Вертикальные гигантские камни вросли в землю настолько, что верхняя плита действительно стала чуть покосившимся «ложем», достаточно низким и широким, чтобы на нее забраться без труда и растянуться во весь рост.

Что-то звало довериться древнему камню, хранящему свои тайны. Прилечь, чувствуя себя в полной безопасности и устремить взгляд вверх, туда, где над кронами вековых дубов сияет солнце, а легкие облака движутся по голубому небу.

Я подходила ближе, не в силах отвести глаз от излучающего мощную притягательную энергию мегалита. Кожа начала пылать, в груди зарождалось знакомое волнующее чувство сладкого томления, волнами расходящееся по всему телу.

Я подошла совсем близко к каменной плите, коснулась поверхности рукой. Под ладонью мох ощущался как бархат, он мягкий и сухой, слегка нагретый солнцем, проникающим сквозь ветви. Искушение сильнее меня, я не заметила, как присела на край плиты, и с наслаждением растянулась на ней. Глаза закрылись, обостряя остальные чувства, делая восприятие более тонким и глубоким.

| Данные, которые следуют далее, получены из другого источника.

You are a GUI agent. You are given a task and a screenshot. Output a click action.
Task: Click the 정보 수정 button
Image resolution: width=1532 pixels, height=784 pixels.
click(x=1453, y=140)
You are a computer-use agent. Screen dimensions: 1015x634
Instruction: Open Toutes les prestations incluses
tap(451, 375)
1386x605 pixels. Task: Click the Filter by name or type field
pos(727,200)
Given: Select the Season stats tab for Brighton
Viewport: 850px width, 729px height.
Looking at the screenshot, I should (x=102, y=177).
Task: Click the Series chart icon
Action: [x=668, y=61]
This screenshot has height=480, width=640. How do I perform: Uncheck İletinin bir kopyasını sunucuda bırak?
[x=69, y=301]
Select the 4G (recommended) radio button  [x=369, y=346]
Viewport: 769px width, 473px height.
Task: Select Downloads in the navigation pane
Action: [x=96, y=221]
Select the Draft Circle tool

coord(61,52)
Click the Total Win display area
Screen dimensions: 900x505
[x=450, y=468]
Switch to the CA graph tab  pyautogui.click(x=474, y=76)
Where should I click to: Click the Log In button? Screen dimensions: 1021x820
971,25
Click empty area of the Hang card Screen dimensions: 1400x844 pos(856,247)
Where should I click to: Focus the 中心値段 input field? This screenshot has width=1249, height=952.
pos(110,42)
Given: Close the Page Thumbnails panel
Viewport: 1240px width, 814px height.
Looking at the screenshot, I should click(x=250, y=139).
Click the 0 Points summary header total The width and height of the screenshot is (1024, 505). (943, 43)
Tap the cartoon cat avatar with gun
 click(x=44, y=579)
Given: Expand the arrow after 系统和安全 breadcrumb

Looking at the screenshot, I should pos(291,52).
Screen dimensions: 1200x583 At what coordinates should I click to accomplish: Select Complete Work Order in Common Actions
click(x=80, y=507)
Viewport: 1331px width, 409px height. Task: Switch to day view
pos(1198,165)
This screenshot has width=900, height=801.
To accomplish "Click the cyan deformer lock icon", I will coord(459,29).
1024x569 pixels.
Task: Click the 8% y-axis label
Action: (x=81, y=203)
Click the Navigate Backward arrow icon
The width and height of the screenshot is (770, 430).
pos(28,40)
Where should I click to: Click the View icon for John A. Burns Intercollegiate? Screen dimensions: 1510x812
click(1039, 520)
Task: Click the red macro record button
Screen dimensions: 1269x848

Кружево, сплетенное из солнечных лучей и мягких теней, окутало невесомым покровом, лаская кожу. Это как самые нежные поцелуи, они то теплые, почти обжигающие, то вдруг становились влажными и прохладными, как легкое дуновение свежего ветра.

Жар и влага прикосновений переместилась к груди, заставляя твердеть кончики. Восхитительное кружение по ареолам делали вершинки очень чувствительными, вызывали жадную потребность в продолжение ласк.

Внизу живота невыносимо сладостно тянуло, все ощущения растворялись в крови, начинали движение, захватывая всю меня целиком. Тело послушно выгибалось, подчиняясь накалу желания, бедра раскрывались, и горячие прикосновения солнца, и влажные касания тени перемещались туда…

Я слышала, как бродят соки внутри деревьев, как пульсирует в них жизнь, и это удивительным образом совпадало с моим собственным состоянием. Мое дыхание, сердцебиение, кровоток приходили в гармонию с окружающим миром, достигая полного совпадения и созвучия.

Я знала, что уже не одна. Что никогда не была одна. И никогда не буду…

И снова, откуда-то издалека долетали слова на слегка искаженном, полузабытом языке:

— Beidh Gaoth mo anail… Fuar thiocfaidh chun bheith te do chorp… Te dom…****

***

— Кейран… О, Боже…

— Ш-шш, сладкая моя… тише… не бойся. Это всего лишь я.

Хейз приоткрыла глаза, поднимаясь из глубин своего полусна-полуяви. Она точно уже не одна. Кейран с ней, целует, ласкает. Сухие, горячие ладони мужчины двигались по ее телу.

Как солнечные поцелуи, как кружевной покров, сотканный из света и тени.

…Кейран вошел в дом, наполненный ночной тишиной, и удивительным, растворенным в воздухе покоем.

Знакомые с детства стены, которые долго пустовали, храня свои тайны, дожидаясь, пока время высушит, истончит и развеет все пережитое. Его никогда не тянуло сюда за все эти годы. Но с тех пор, как здесь поселилась ОНА, этот старый дом — многое испытавший и переболевший — теперь стал по-настоящему живым, даже оставаясь все еще неустроенным и пустым.